Lines of data:
—————
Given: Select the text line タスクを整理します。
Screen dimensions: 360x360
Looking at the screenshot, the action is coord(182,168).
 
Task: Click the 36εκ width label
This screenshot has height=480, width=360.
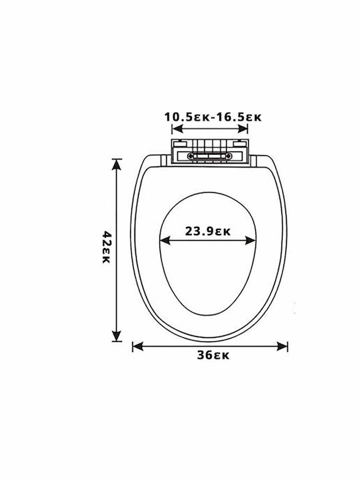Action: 213,355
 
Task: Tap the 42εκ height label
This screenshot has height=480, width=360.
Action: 106,247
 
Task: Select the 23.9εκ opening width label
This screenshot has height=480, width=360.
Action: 207,231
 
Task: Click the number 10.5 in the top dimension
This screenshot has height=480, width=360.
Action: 179,117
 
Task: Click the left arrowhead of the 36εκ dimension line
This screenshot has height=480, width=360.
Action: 138,347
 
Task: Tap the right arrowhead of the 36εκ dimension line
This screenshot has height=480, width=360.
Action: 282,347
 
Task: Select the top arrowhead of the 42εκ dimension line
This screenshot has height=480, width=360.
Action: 116,165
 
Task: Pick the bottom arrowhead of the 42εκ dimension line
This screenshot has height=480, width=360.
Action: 116,335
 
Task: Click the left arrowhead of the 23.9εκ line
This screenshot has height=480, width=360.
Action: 165,241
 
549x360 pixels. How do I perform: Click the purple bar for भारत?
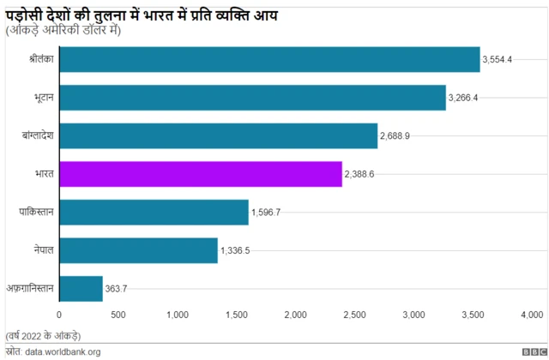200,174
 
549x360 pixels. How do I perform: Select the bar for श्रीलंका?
269,59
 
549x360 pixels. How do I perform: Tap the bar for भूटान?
252,98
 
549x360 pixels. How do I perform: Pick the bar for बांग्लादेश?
218,135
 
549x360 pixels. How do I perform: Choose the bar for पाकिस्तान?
154,212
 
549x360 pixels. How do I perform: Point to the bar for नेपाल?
138,250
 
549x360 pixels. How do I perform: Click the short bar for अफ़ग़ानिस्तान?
81,289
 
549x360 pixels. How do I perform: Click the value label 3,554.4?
498,59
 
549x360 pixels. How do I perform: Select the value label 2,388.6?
360,174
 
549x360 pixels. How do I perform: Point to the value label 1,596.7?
266,212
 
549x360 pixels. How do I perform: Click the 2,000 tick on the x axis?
295,315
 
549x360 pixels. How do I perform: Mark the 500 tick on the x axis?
118,315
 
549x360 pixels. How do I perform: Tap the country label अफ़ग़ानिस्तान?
31,289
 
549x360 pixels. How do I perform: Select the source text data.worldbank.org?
63,351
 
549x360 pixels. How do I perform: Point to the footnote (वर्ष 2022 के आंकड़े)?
43,334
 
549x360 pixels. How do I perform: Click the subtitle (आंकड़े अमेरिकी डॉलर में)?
63,31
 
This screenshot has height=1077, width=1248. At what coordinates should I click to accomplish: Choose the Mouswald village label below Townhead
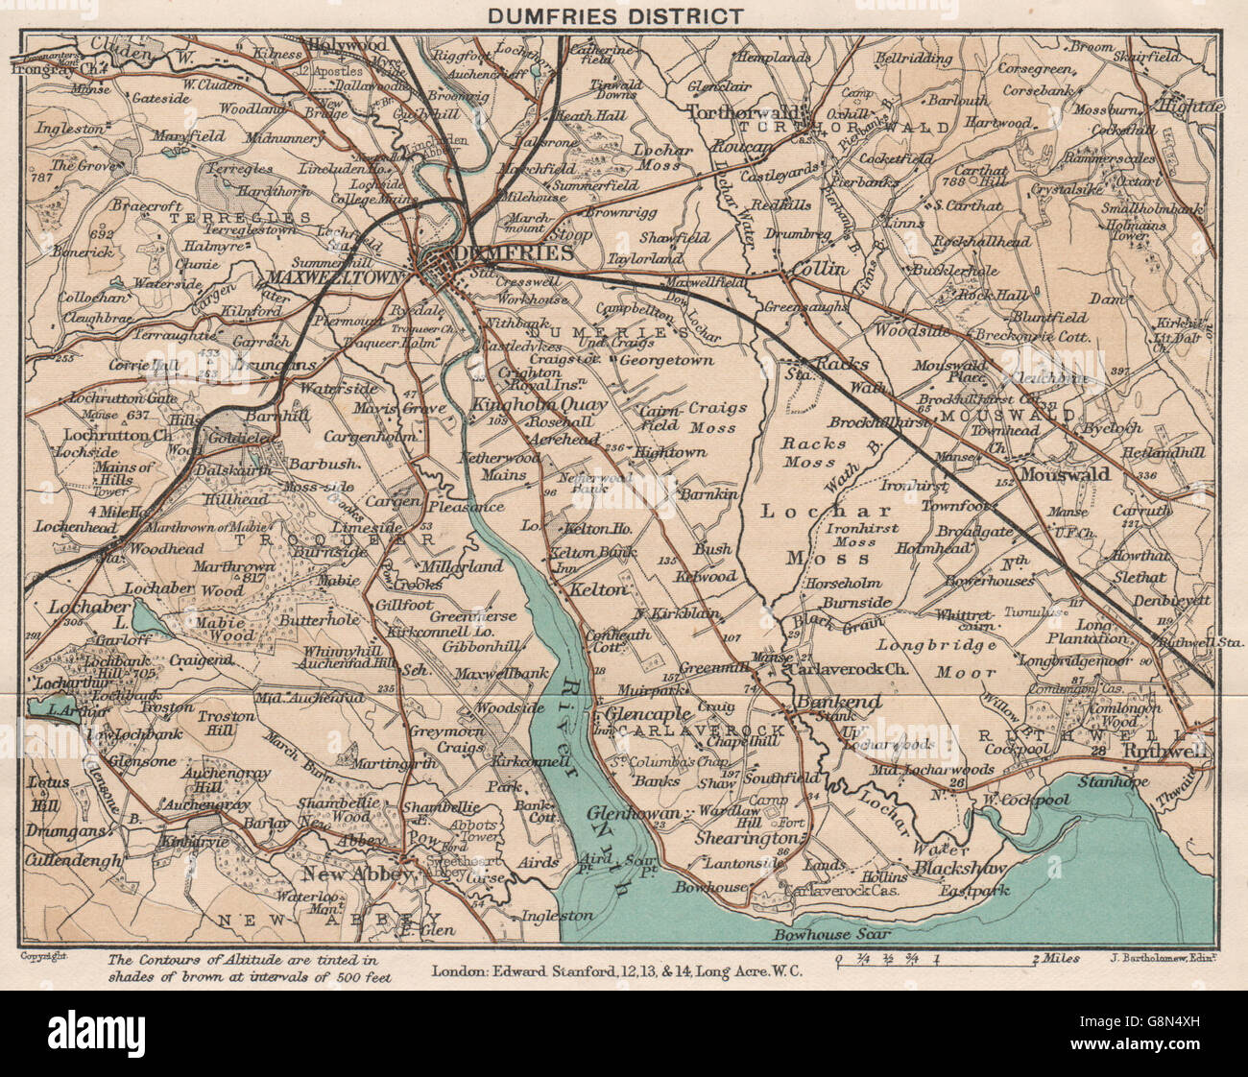pos(1065,473)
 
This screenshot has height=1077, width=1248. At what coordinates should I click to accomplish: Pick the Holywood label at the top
pos(347,45)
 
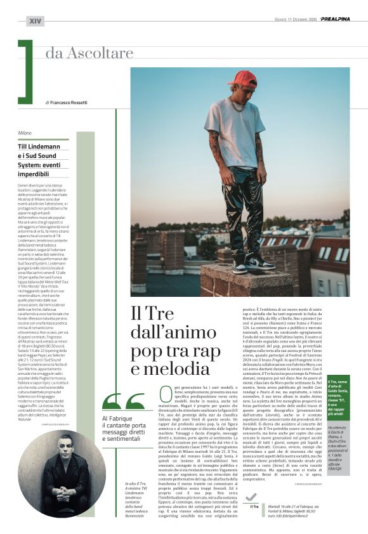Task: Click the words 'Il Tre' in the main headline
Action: [152, 313]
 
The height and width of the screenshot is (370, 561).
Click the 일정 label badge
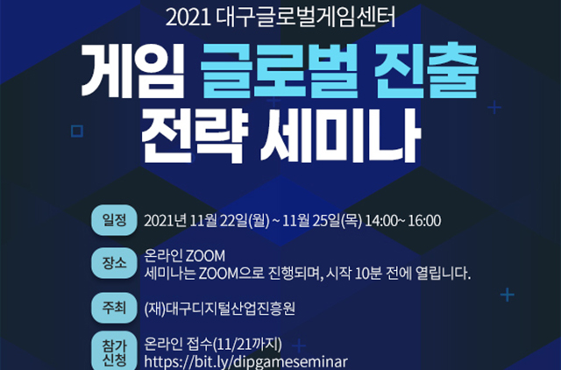[x=114, y=220]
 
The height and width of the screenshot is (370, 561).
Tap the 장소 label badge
[x=114, y=263]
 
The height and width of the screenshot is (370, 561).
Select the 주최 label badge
[x=114, y=308]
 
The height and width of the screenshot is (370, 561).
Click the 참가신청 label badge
[x=114, y=352]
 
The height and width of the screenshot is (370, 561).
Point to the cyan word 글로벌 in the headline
[x=279, y=70]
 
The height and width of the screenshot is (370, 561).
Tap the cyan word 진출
[x=426, y=70]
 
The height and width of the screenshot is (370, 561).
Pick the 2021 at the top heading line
[x=188, y=18]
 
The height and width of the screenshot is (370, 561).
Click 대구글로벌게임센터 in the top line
[x=306, y=18]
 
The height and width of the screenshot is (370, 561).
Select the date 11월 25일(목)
[x=322, y=221]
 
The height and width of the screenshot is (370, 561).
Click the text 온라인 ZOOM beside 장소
[x=185, y=256]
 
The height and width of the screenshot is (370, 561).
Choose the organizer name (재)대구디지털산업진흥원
[x=220, y=308]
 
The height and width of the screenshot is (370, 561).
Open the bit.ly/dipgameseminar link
[x=245, y=362]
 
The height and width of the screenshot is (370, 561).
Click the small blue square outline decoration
[x=77, y=131]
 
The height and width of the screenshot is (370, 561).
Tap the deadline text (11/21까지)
[x=247, y=345]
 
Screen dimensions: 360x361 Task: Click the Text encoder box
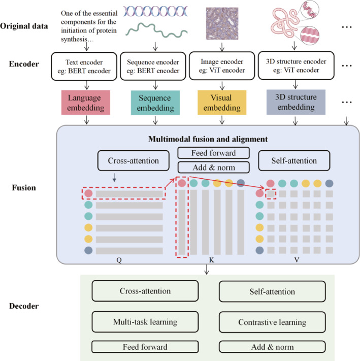[84, 67]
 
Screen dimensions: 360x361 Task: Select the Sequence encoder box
[153, 66]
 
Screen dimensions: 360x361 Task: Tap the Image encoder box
[222, 65]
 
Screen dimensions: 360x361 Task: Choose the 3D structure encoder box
[296, 65]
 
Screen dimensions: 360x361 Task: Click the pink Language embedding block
[86, 103]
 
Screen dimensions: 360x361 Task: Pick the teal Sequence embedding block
[155, 103]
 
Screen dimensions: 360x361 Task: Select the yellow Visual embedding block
[222, 103]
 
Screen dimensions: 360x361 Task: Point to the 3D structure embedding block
[296, 102]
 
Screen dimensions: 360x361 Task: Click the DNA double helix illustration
[155, 11]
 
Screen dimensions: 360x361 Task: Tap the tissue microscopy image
[222, 23]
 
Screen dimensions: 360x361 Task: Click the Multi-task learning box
[145, 321]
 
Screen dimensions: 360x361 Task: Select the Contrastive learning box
[272, 322]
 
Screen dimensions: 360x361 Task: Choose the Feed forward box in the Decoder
[145, 347]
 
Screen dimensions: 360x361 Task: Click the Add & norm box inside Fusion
[214, 168]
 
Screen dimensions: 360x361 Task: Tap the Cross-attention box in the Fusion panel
[134, 160]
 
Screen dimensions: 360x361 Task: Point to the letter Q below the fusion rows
[119, 260]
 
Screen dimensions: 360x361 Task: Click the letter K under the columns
[212, 260]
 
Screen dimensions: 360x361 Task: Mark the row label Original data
[24, 26]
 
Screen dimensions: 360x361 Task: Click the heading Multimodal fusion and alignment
[208, 139]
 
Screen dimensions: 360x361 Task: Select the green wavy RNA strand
[156, 30]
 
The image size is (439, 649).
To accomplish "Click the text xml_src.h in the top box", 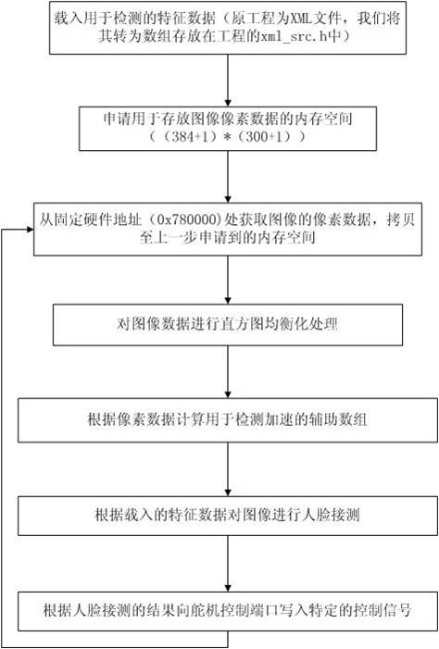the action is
—————
Job: Please print the lines of the listing unchanged, everything from the line containing "Task: Click the left arrowhead of the 36εκ" down to the line containing "Action: 116,165", with both of those lines included.

Result of this task:
Task: Click the left arrowhead of the 36εκ dimension line
This screenshot has height=480, width=360.
Action: 138,347
 
Task: Tap the right arrowhead of the 36εκ dimension line
This screenshot has height=480, width=360.
Action: 282,347
 
Task: Select the top arrowhead of the 42εκ dimension line
This screenshot has height=480, width=360.
Action: 116,165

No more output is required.